We don't know how fast either is, nor what the performance requirements are.

> the problem is, using idr where right now I'd use the tag allocator
> forces you to do two allocations instead of one:
> First, you allocate your idr slot - but now that has to point to
> something, so you need a kmem_cache_alloc() too.

Only a single allocation is needed - for the bit used to reserve
ida_get_new_above()'s ID, plus epsilon for idr metadata.
ida_get_new_above() will call kmalloc approximately 0.001 times per

> So right now at least I honestly think letting the tag allocator and idr
> be distinct things is probably the way to go.

That depends on performance testing results and upon performance
requirements. Neither are known at this time.

> (now someone will point out to me all the fancy percpu optimizations in
> idr I missed).

idr use percpu data for reliability, not for performance.

Cross-cpu costs might be significant. There are surely ways to reduce
them. I could suggest one but I've found that when I make a
suggestion, others busily work on shooting down my suggestion while
avoiding thinking of their own ideas.

> > I think all this could be done with test_and_set_bit() and friends,
> > btw. xchg() hurts my brain.
> Ahh, you were talking about with a slightly bigger rework.

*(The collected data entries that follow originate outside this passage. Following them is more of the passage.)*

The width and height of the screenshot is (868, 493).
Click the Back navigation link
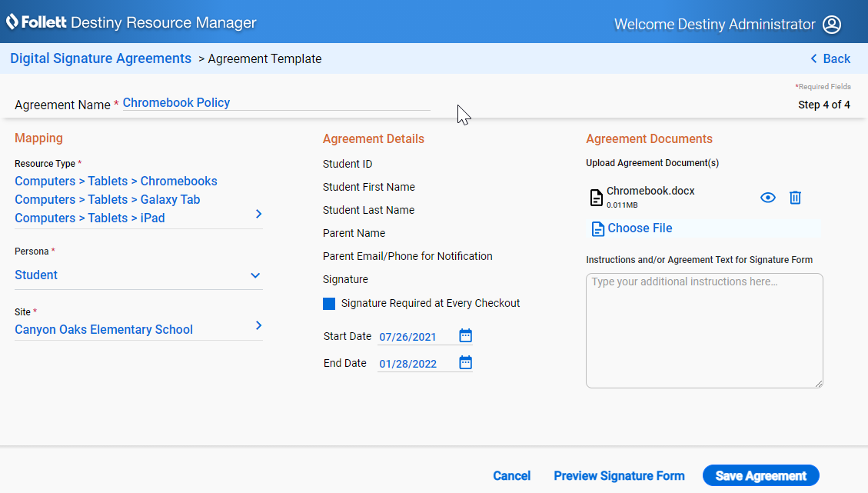[x=830, y=58]
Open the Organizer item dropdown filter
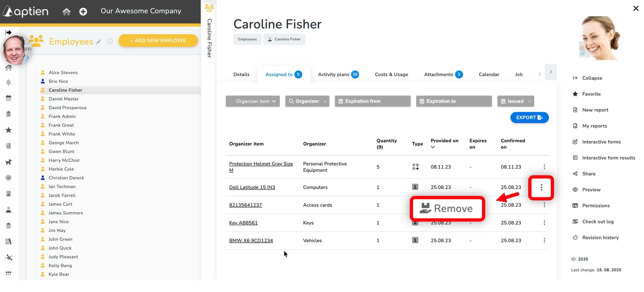The image size is (644, 292). [x=253, y=101]
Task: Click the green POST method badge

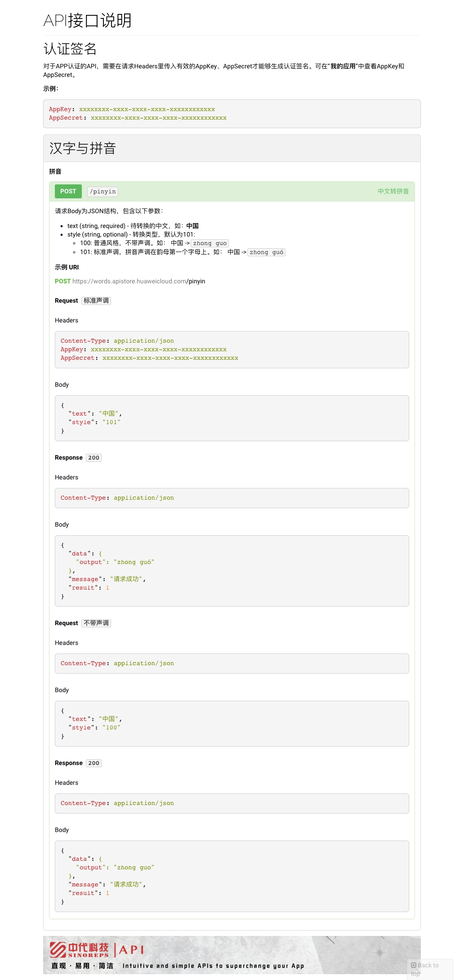Action: pyautogui.click(x=68, y=191)
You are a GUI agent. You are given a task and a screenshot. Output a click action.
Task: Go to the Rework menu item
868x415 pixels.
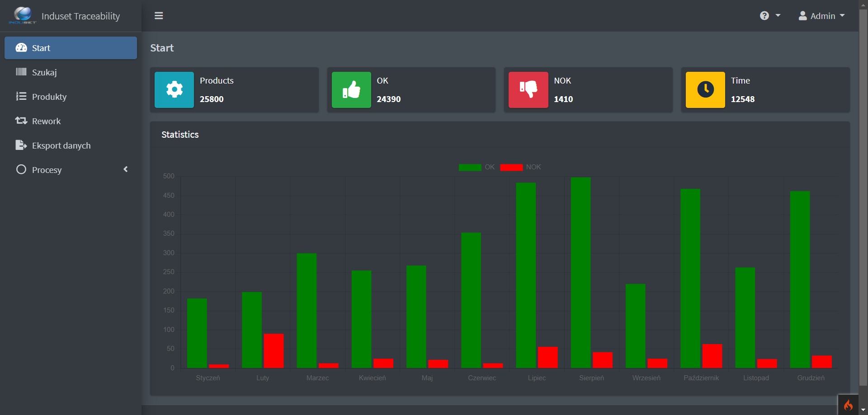pyautogui.click(x=46, y=121)
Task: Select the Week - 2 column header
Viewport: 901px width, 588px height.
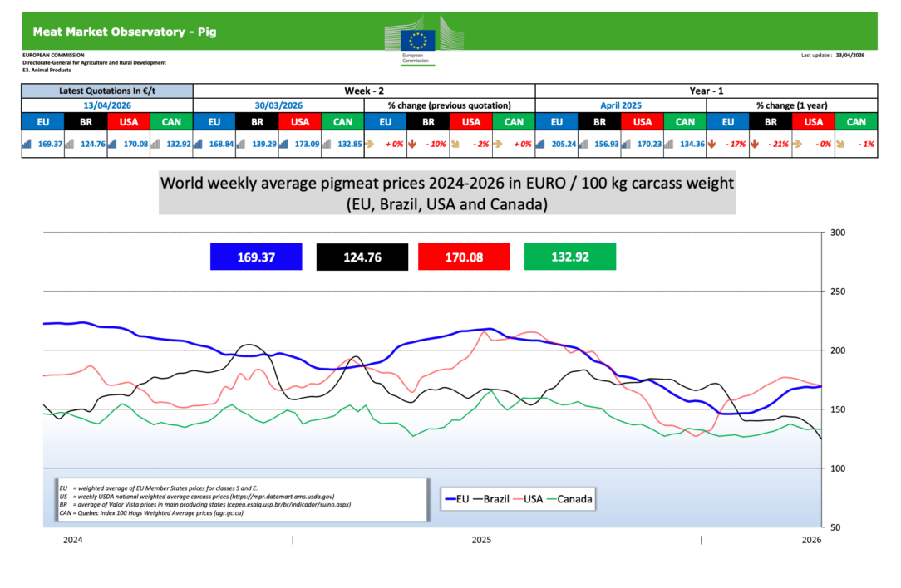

Not really. Just that the xchg() in this code could be replaced in a
straightforward fashion with test_and_set_bit(). Or maybe not.

> > > You mean if a GFP_NOWAIT allocation fails? It's the same as any other
> > > allocation, I suppose.
> > >
> > > Did you have something else in mind that could be implemented? I don't
> > > want to add code for a reserve to this code - IMO, if a reserve is
> > > needed it should be done elsewhere (like how mempools work on top of
> > > existing allocators).
> >
> > Dunno, really - I'm just wondering what the implications of an
> > allocation failure will be. I suspect it's EIO? Which in some
> > circumstances could be as serious as total system failure (loss of
> > data), so reliability/robustness is a pretty big deal.
> Ahh. That's just outside the scope of this code - IME, in driver code
> GFP_NOWAIT allocations are not the norm - most tags are created when
> you're submitting a bio or processing a request, and then you're in
> process context. But in your error handling code you could also need to
> allocate tags to resubmit things - that'd be an issue if you're silly
> enough to stick all your error handling code in your interrupt handling
> path.

Our experience with alloc_pages(GFP_ATOMIC) has no relevance to this
code, because this code doesn't call alloc_pages()! Instead of failing
if page reserves are exhausted, it will fail if no tags are available
in this new data structure.

The reliability (or otherwise) of alloc_pages(GFP_ATOMIC) is well
understood whereas the reliability of percpu_tag_alloc(GFP_ATOMIC) is
not understood at all. So let us think about both this and about the
consequences of allocation failures.

> > Another thing: CPU hot-unplug. If it's "don't care" then the
> > forthcoming changelog should thoroughly explain why, please. Otherwise
> > it will need a notifier to spill back any reservation.
> Oh - doesn't care, becasue steal_tags() will eventually get it. We
> _could_ satisfy more allocations if we had a notifier - but we'll still
> meet our guarantees and it's absolutely not a correctness issue, so I
> lean towards just leaving it out.

I agree. It's a design decision which should be explained and justified
in the changelog, please.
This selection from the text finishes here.